An indicator of when the C9000 goes from top-off to maintenance charge would be nice. But... I suspect that Maha omitted it by design. Doing full top-offs on a regular basis reduce cycle life some. For most users, pulling the cells when the cell showns done gives reasonably well-charged (95% or so) cells without reducing cycle life. If you want to do regular top-offs, most of the more advanced chargers (Triton, Schulze, etc) do detect top-off completion and notify the user, but they have more advanced circuitry that allows them to do that.

With the C9000, the best way to test cell capacity is to use the Break-In Mode since it follows the IEC standard for determining battery capacity. While doing discharge tests at other conditions may provide a better measure for how long cells will last in a given application, the IEC standard is the better choice if you want a meaningful check of the manufacturer's claimed capacity. Short of using the Break-In Mode, doing a 0.2C discharge (400mA for the 2000mAh AA Eneloops) after a full top-off is the second best way.
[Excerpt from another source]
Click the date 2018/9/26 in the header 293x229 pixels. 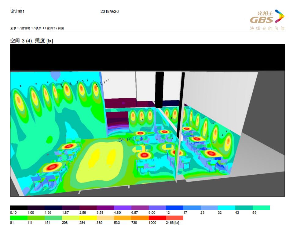(x=109, y=12)
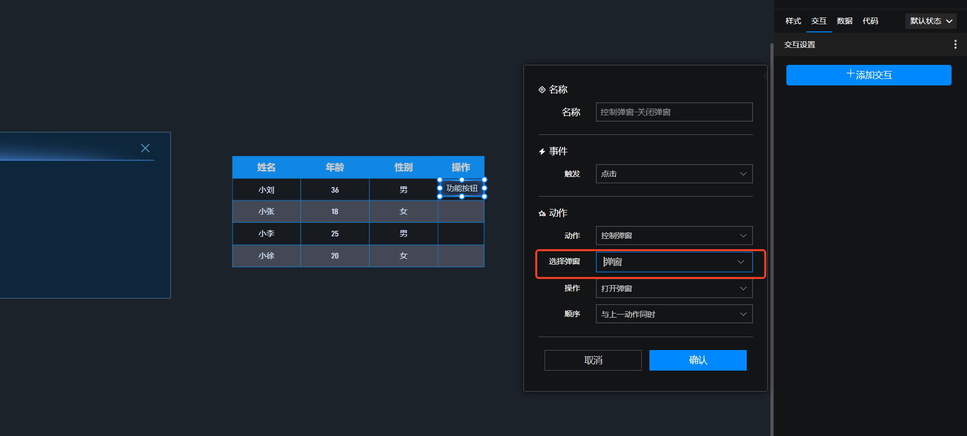Select the 交互 tab
Image resolution: width=967 pixels, height=436 pixels.
click(819, 21)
CC - I bet that, if you do a discharge at 400mA instead of 500mA, you'll see slightly higher readings.

Hope that helps!

Back OT. Jan, I believe you'll be happy with the Eneloops. :thumbsup:


----------



## Curious_character (Sep 14, 2007)

Codeman said:


> An indicator of when the C9000 goes from top-off to maintenance charge would be nice. But... I suspect that Maha omitted it by design. Doing full top-offs on a regular basis reduce cycle life some. For most users, pulling the cells when the cell showns done gives reasonably well-charged (95% or so) cells without reducing cycle life. If you want to do regular top-offs, most of the more advanced chargers (Triton, Schulze, etc) do detect top-off completion and notify the user, but they have more advanced circuitry that allows them to do that.
> 
> With the C9000, the best way to test cell capacity is to use the Break-In Mode since it follows the IEC standard for determining battery capacity. While doing discharge tests at other conditions may provide a better measure for how long cells will last in a given application, the IEC standard is the better choice if you want a meaningful check of the manufacturer's claimed capacity. Short of using the Break-In Mode, doing a 0.2C discharge (400mA for the 2000mAh AA Eneloops) after a full top-off is the second best way.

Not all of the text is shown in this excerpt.